In low-order Ambisonics binaural rendering, high-frequency spatial cues—particularly pinna-filtering notches in head-related transfer functions (HRTFs)—are often lost, degrading sound source localization accuracy. To address this, we propose Masked Magnitude Least Squares (MMLS), a psychoacoustically motivated optimization framework that introduces a learnable spectral-spatial weighting mask within a magnitude least-squares objective. Unlike conventional approaches, MMLS jointly optimizes Ambisonics coefficients and the mask via neural networks, explicitly preserving critical HRTF notch structures in the median plane. This enables faithful reconstruction of high-frequency localization cues while maintaining overall spectral fidelity. Experiments demonstrate substantial improvements in localization accuracy under low-order rendering conditions, with negligible magnitude reconstruction error. The method establishes a new paradigm for cost-effective, high-fidelity 3D audio rendering by bridging perceptual requirements with computationally efficient signal modeling.

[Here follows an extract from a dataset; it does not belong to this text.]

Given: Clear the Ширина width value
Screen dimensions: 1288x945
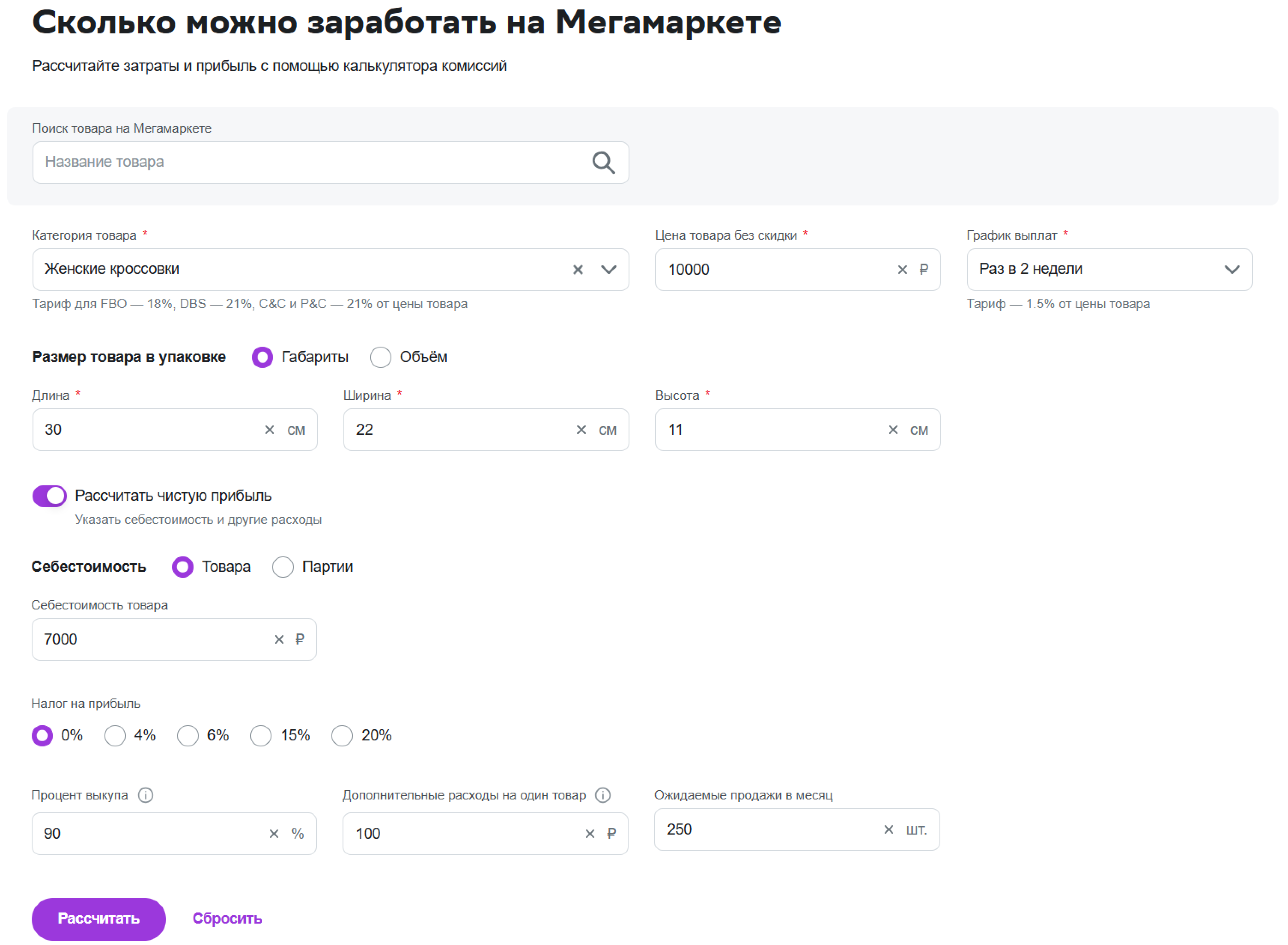Looking at the screenshot, I should (581, 430).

Ambisonics rendering has become an integral part of 3D audio for headphones. It works well with existing recording hardware, the processing cost is mostly independent of the number of sound sources, and it elegantly allows for rotating the scene and listener. One challenge in Ambisonics headphone rendering is to find a perceptually well behaved low-order representation of the Head-Related Transfer Functions (HRTFs) that are contained in the rendering pipe-line. Low-order rendering is of interest, when working with microphone arrays containing only a few sensors, or for reducing the bandwidth for signal transmission. Magnitude Least Squares rendering became the de facto standard for this, which discards high-frequency interaural phase information in favor of reducing magnitude errors. Building upon this idea, we suggest Masked Magnitude Least Squares, which optimized the Ambisonics coefficients with a neural network and employs a spatio-spectral weighting mask to control the accuracy of the magnitude reconstruction. In the tested case, the weighting mask helped to maintain high-frequency notches in the low-order HRTFs and improved the modeled median plane localization performance in comparison to MagLS, while only marginally affecting the overall accuracy of the magnitude reconstruction.